R.L. Stine Interview

“Don’t ask me about nonfiction. I never read it. I hate anything real.” ~ R.L. Stine.

Probably due to the new Goosebumps movie coming out, R.L. Stine has been more in the news lately. An interview he did with The New York Times gave me a chuckle, but also an insight into the mind of a brilliant writer.

See the article here, and find out for yourself how droll he is.

In it you’ll learn he hates nonfiction, adores Ray Bradbury, thinks horror is funny, and hasn’t yet read the “autobiography” about himself written by five other people.

Many of his questions are humorous, and it was interesting seeing him through his own eyes.

I’m not going to deny, I couldn’t read the Goosebumps books when I was a kid. Self-proclaimed scaredy-cat. They gave me nightmares. John is not at all like that. But I sure am.

^^^^^^^^^^^^^^^^

Given exercise 1
Scale the records: write out all their lines again, requests included, multiplying every coordinate in the answers by 0.4 and rounding to whole numbers, with halves rounded up. Keep the numbers in the requests unchanged and leave the pictures out.
The R.L. Stine interview post and the records have no connection to each other.

Stored data
^^^^^^^^^^^^^^^^

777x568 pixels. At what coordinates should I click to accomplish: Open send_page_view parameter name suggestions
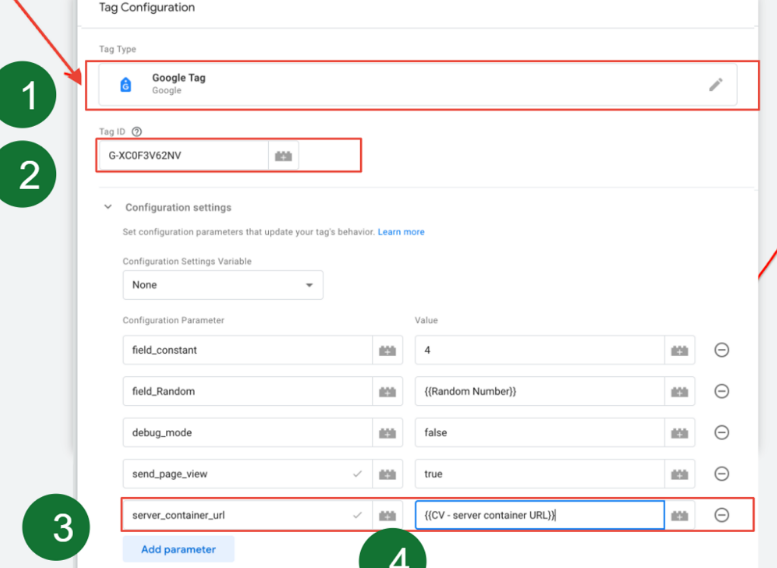(357, 474)
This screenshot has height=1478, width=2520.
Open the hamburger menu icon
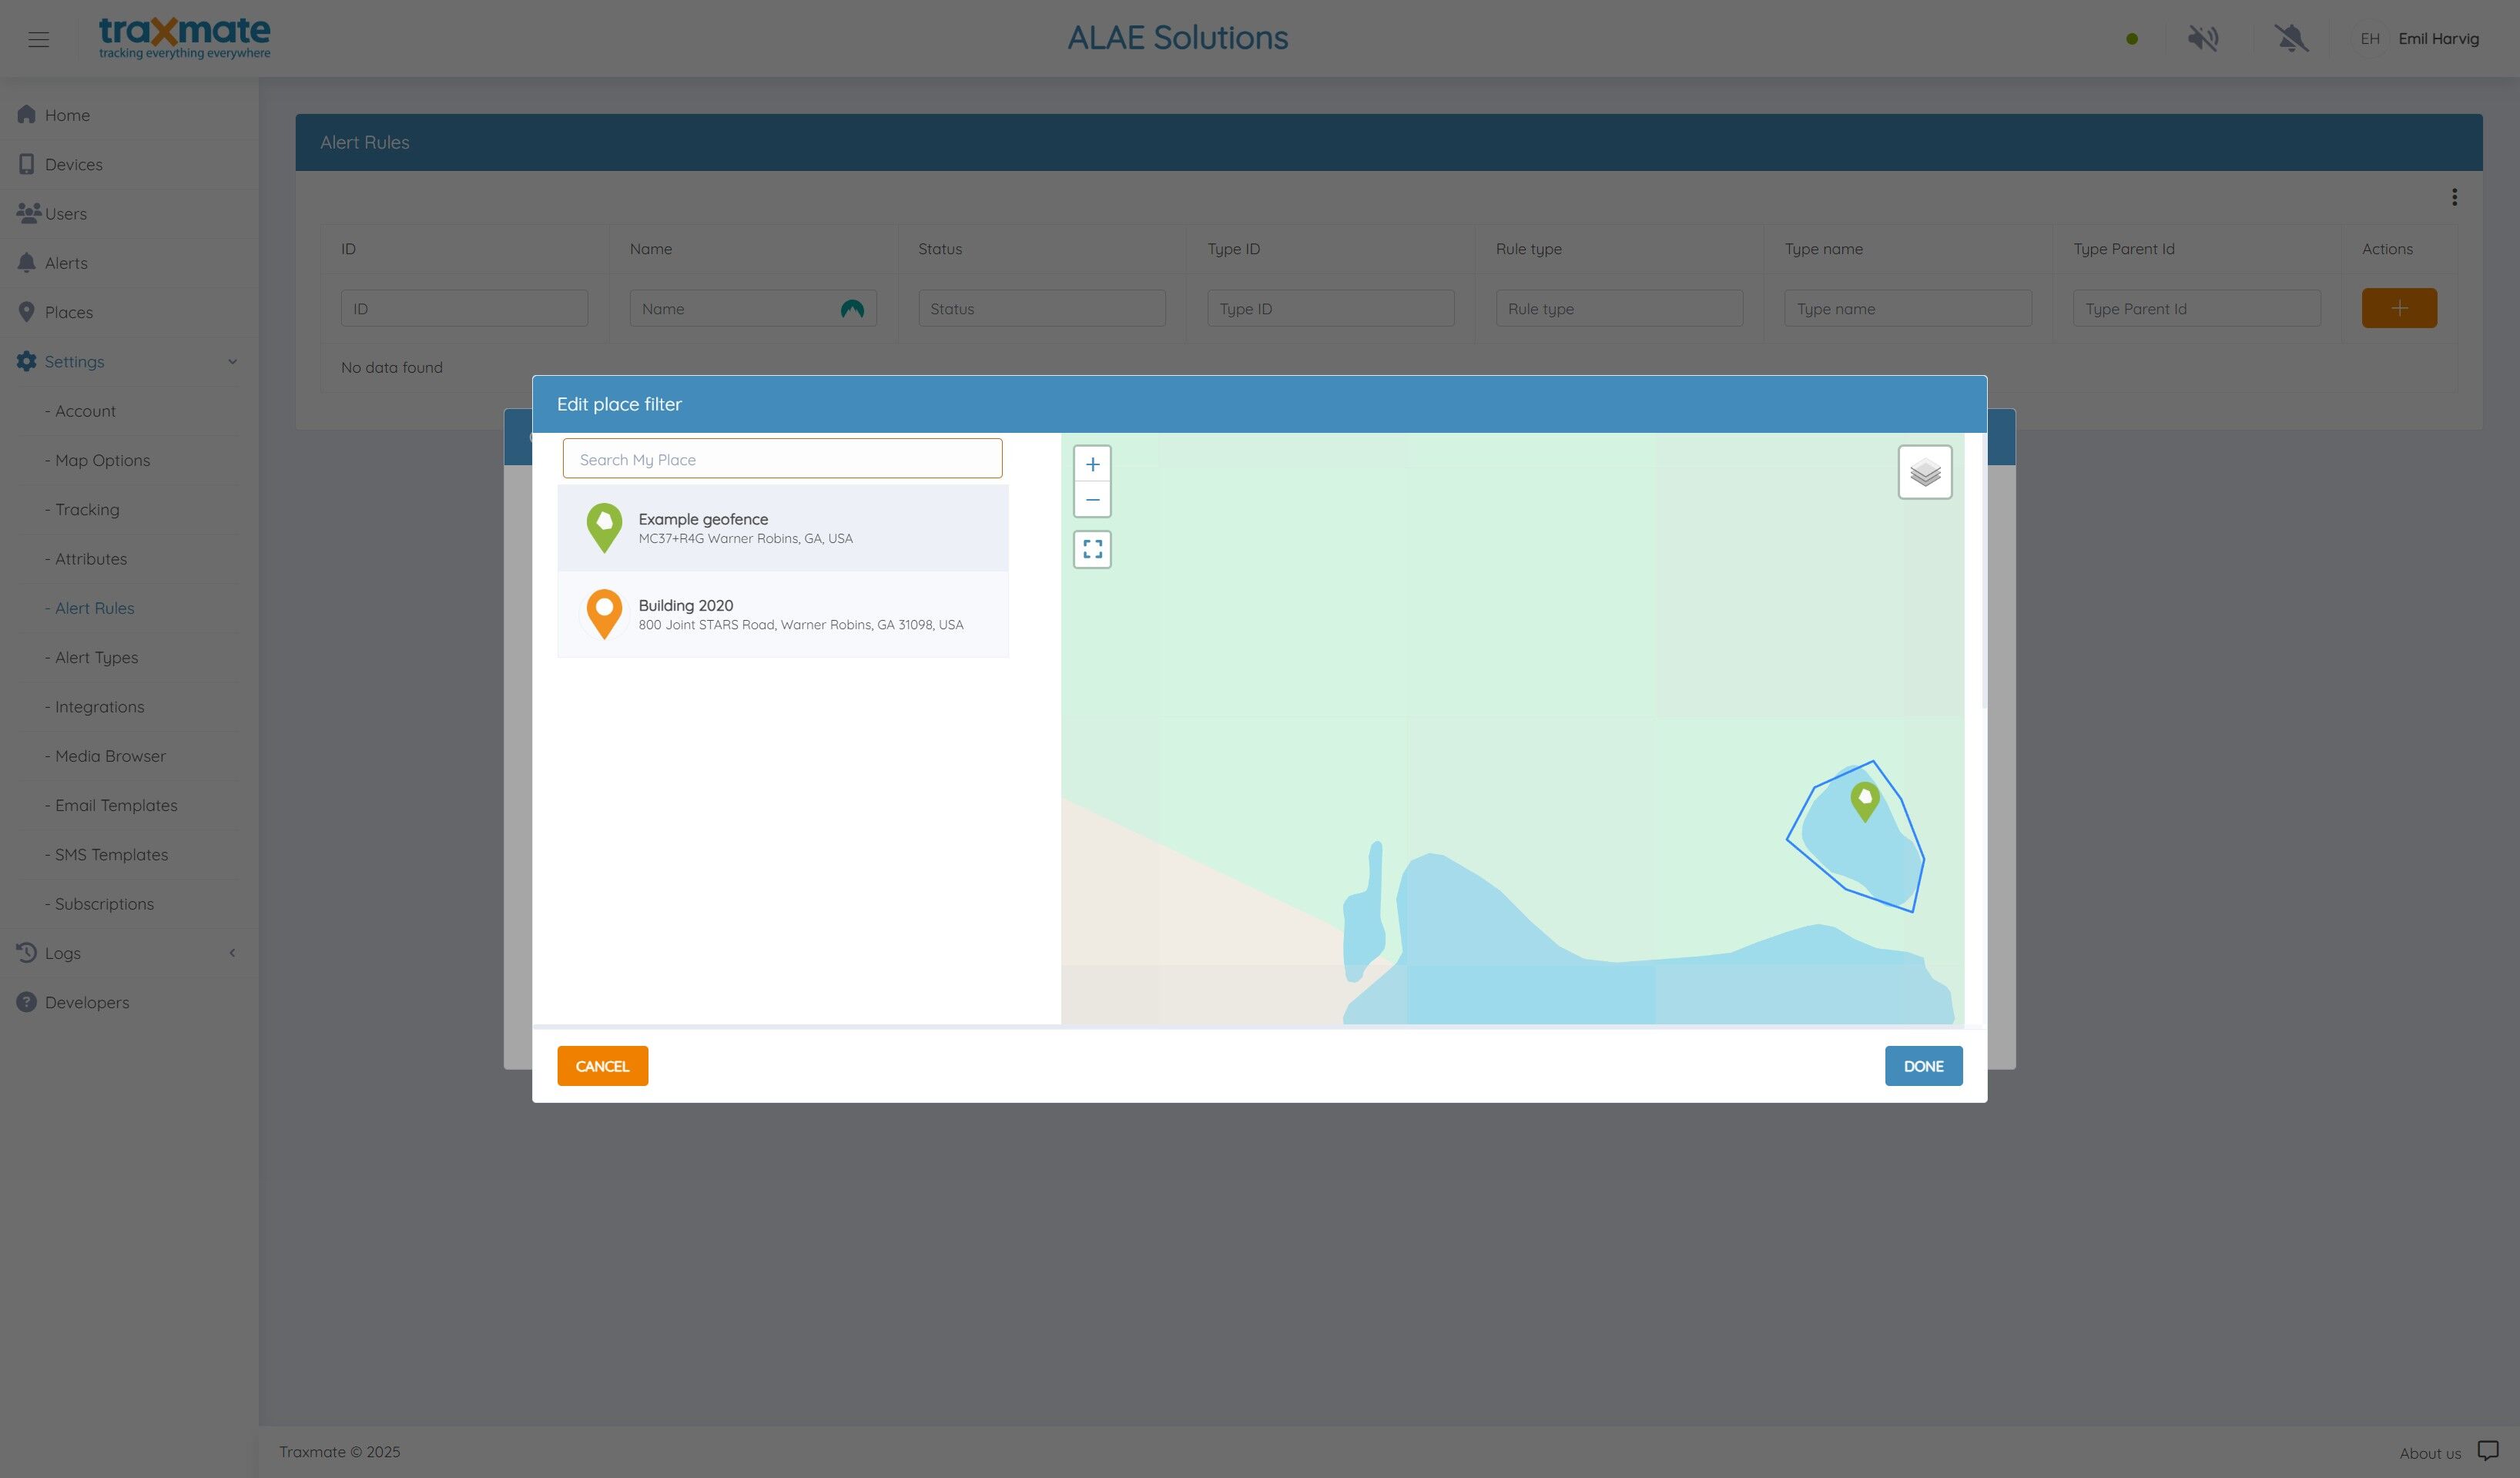[x=39, y=39]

^^^^^^^^^^^^^^^^

Given exercise 2
Go on with the R.L. Stine interview post, picking up right after its final sentence.

Task result 1
777x568 pixels. At what coordinates should I click to accomplish: Open send_page_view parameter name suggestions
(143, 190)
This screenshot has height=1478, width=2520.
Open the hamburger menu icon
[x=16, y=16]

Task result 2
Looking back, I know they weren’t nearly as scary as my adolescent mind made them to be, and I’m tempted to go and re-read them.

But the one quote that struck me above all the others was the one I posted at the beginning of this post. He hates anything real?

As a fiction writer, myself, I can understand the lure of escaping the real world, but there is so much to learn from history and current events. And many times, history is fictionalized and we end up reading about “real” life anyway.

What do you think? Do you like nonfiction? Fiction? What do you think of his opinion? (Unless it was sarcastic. I won’t know. Ask John. I’m a doof when it comes to sarcasm).

Toodles!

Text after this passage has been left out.